In summary, the independent variable (IV) provides the “input” to the statistical test or hypothesis which is modified by the model or the adopted method(s) by the researchers to change the “output” (dependent variable, DV). Interestingly, Cao (2008) notes that to conclude whether the dependent variable (DV) is caused by the independent variable (IV); that it is important to establish the relationship between the two variables based on some pre-defined criteria. For example, as the authors outline below:

  • The two variables (independent versus dependent) must be correlated, thus, a change in one variable (mainly the independent variable) must be accompanied by a change in the other (dependent variable).

  • The observed correlation between the variables (independent versus dependent) must be genuine and conform to the measures by validity. In other words, the resultant relationship cannot be explained by other variables. Although the independent variable can be one of many other factors that could influence the dependent variable.

  • Causal relationships between the independent and dependent variables are typically probabilistic in nature rather than deterministic; meaning that such association will not always necessarily be true for every run test or case scenario.

  • When considering the order or timing of occurrence, the dependent variable (DV) must follow the independent variable (IV). For instance, a researcher who seeks to determine how ones’ level of education influences ones’ level of academic performance or work production would necessarily show that changes in the latter (academic or work production) occurred after changes in the former (education level).

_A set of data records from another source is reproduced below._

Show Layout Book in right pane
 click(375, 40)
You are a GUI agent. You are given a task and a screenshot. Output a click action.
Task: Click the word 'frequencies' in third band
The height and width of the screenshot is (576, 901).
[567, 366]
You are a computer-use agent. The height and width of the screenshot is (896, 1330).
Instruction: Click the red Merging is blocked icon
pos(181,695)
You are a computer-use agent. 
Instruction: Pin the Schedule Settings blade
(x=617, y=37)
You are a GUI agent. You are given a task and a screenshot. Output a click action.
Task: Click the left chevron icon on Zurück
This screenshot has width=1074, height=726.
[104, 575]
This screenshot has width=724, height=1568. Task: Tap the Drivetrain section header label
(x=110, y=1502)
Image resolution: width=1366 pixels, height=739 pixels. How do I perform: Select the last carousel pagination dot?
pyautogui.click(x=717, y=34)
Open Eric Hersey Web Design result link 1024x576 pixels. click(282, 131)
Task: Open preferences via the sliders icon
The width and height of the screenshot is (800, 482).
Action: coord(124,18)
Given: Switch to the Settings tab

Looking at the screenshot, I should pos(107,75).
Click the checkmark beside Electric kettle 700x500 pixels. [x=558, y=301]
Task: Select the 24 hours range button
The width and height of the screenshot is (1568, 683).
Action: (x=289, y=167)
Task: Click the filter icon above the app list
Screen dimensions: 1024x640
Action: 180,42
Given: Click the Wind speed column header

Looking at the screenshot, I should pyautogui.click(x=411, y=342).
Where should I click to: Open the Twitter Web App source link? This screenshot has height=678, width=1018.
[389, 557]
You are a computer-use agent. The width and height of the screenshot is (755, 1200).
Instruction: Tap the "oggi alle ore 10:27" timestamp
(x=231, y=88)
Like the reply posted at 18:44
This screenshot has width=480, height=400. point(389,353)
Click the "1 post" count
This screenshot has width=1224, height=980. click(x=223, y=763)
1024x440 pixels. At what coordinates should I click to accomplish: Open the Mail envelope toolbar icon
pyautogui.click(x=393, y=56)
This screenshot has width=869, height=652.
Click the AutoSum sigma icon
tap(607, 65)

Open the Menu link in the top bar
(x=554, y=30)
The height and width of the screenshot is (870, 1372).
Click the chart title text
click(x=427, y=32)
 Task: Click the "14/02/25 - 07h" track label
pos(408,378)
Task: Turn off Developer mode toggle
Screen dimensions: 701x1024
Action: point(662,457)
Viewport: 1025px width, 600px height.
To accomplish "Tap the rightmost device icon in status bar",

1.2 Examples and Use Case Scenarios of Independent Versus Dependent Variables

In the preceding section (Sect. 5.1.1), we described the different types of variables (independent and dependent) including the distinctive features or how to identify each type in a dataset or experiments. Here, in Table 5.2, the authors look at some examples or use case scenarios that can guide the researchers or statisticians in defining or establishing the differences between the two variables (IV versus DV) especially in the different research settings or domains that they (researchers, statisticians, data analyst) undergo.

Table 5.2 Use case scenarios for identifying independent versus dependent variables

2 Summary

The relationship between the independent (IV) and dependent (DV) variables is the key foundation of most statistical data analysis or scientific tests. An ample understanding or identification of the independent versus dependent variables is paramount to having a good knowledge about the outcome or impact of the scientific research or how the experimentations are being done/conducted. In typical scientific research, the researchers can establish whether there is a significant correlation between the two variables (IV versus DV). In turn, the outcome of the procedures or methods (tests) enables the investigators to draw conclusions by either accepting or rejecting the pre-defined research hypothesis.

Quite often, it can be anything from really cumbersome or easy to identify the independent (IV) and dependent (DV) variables for any research study or data sample. According to Sarikas (2020), an easy way to identify the independent or dependent variable during an experiment is: independent variables (IV) are what the researchers change or changes on its own, whereas dependent variables (DV) are what changes as a result of the change in the independent variable (IV). Thus, independent variables (IV) are the cause while dependent variables (DV) are the effect.

Finally, it is important to remember that while some studies are likely to have one dependent variable (DV) and one independent variable (IV), it is also possible to have several of each type of the variables, i.e, more than one independent or dependent variables, in an experiment, as we will illustrate in Chapter 6 with some examples. Researchers might also want to learn or explore how variables in a single independent variable or factor affect several distinct dependent variables, or vice and versa (Cherry, 2019).